As a parent, what can you do to overcome this?

Confront the sexual culture and talk about it. Give open and honest opinions about what you think is ok and what isn’t.

Talk about what sexy means to you, and what an acceptable way to present themselves is, but don’t close off questions and the desire to learn about why these images are so prevalent.

When your girls are watching sexually charged movies or videos, ask them what they think about it and why they enjoy seeing it. Then share what you think, and keep it cool. Don’t get heated if you dislike it. 

Girls watch porn just as we adults do. When girls watch these videos, they learn more about sex being an act or performance versus being something you do for pleasure and with emotion. As a parent, there are a few things you can do to alter this mindset. 

Talk to your daughters about sex, their sexuality, and their bodies, and not just the dangers of early sex.

If they ask you a question, answer it honestly and openly. When you become uncomfortable, they feel nervous and ashamed of asking you questions and close themselves off. 
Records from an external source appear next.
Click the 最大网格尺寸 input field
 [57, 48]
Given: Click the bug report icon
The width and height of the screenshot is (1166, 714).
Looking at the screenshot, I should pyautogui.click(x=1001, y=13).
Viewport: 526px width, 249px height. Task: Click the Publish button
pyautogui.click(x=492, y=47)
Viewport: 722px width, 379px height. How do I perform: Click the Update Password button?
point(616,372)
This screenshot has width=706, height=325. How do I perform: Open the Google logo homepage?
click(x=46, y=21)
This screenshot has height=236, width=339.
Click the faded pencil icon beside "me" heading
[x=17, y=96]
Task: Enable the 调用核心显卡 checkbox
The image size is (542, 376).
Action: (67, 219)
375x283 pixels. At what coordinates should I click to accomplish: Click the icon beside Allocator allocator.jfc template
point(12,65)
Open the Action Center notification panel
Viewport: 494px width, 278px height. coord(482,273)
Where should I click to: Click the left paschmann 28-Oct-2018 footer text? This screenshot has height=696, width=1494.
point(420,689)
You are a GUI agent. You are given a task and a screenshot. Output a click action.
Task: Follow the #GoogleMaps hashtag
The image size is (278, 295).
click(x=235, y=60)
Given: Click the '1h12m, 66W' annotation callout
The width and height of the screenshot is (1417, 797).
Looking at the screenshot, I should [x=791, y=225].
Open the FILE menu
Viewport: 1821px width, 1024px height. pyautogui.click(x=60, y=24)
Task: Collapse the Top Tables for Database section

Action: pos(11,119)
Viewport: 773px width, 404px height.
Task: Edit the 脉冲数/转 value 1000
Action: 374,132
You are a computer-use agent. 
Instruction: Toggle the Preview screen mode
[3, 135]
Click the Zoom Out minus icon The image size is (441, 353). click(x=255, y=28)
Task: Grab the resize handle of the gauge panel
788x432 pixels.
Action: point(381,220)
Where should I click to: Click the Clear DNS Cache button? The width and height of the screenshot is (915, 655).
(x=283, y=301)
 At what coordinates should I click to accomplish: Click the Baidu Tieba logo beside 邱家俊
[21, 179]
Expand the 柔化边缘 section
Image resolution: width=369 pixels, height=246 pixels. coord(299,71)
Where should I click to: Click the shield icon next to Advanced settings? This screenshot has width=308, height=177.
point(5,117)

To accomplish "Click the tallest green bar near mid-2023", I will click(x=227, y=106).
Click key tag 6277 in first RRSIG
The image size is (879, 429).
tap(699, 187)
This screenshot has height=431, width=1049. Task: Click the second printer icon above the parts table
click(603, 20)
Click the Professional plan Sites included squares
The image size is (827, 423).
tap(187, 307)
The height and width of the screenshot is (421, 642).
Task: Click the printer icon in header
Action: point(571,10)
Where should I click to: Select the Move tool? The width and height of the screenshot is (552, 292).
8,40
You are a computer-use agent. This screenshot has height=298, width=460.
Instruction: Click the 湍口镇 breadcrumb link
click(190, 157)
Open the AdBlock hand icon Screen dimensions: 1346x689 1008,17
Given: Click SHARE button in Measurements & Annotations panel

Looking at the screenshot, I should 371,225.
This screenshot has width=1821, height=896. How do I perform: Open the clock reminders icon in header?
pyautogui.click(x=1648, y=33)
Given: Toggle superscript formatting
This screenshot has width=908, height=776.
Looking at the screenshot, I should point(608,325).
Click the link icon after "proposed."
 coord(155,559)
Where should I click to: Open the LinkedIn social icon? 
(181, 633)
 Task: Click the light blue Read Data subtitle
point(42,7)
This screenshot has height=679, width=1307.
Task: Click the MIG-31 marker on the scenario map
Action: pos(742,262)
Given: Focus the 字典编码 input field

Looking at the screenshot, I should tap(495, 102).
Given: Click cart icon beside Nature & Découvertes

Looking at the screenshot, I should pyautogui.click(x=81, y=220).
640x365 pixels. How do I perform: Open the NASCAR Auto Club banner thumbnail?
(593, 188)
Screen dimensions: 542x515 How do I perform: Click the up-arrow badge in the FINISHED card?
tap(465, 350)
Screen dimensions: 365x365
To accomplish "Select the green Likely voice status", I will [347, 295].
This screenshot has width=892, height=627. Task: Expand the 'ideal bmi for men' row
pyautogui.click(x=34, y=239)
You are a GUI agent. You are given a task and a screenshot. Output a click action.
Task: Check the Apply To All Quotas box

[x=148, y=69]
Make sure you show them that you appreciate them asking and that you want to be open with them. 

Talk about pleasure over performance, and be sure they understand that sex is special but also their choice. 

Remind them that sex is emotional and can affect how we feel about ourselves and others. 

Hook ups are very common, and may not be something that we think of as adults. As the sexual conversation changes, that means that we have to be aware of what’s common in their lives. A hook up can be because someone is drunk or sober, or even a friends with benefits relationship – no strings attached.

What can you do?

Talk about how alcohol can reduce your safety and care when it comes to sex.

Talk about casual sex and why you think it can be harm.

Be curious and ask them about hook-ups and what they think without judging them.

Young women also don’t see oral sex as actual sex.

Oral sex is seen as a way to gain popularity and show guys that they’re interesting without actually having sex. This can be super dangerous, including adding risk for sexually transmitted diseases. You have to teach your daughter to say no when she’s not interested, and stand up for themselves and their integrity.

Talk to your daughter about anal and oral sex – the dangers and the positives! Don’t put it in a negative light, because this can cause them to shut down. 

Help them learn to be vocal and say what is and isn’t ok.

Allow them to understand that sex and oral sex is ok, but they aren’t obligated to do it.

They also primarily learn about the dangers of sex, and not the positives. Change the conversation! If all you do is tell them it’s bad, they’ll want to explore it more themselves.

Support healthy conversation by doing the following.

Talk about the pleasures and responsibilities of sex and not just the consequences and dangers of it.

Just being honest with your daughters will make a world of difference. A candid conversation about sex, the positives and the dangers, and what they should look out for will allow for a more trusting and deeper parental bond. These conversations may make you squirm, but think about the benefits you would have received from this conversation at their age. Having open communication, empower them to ask for what they want or need. Help assist them in becoming responsible, thoughtful decision-makers.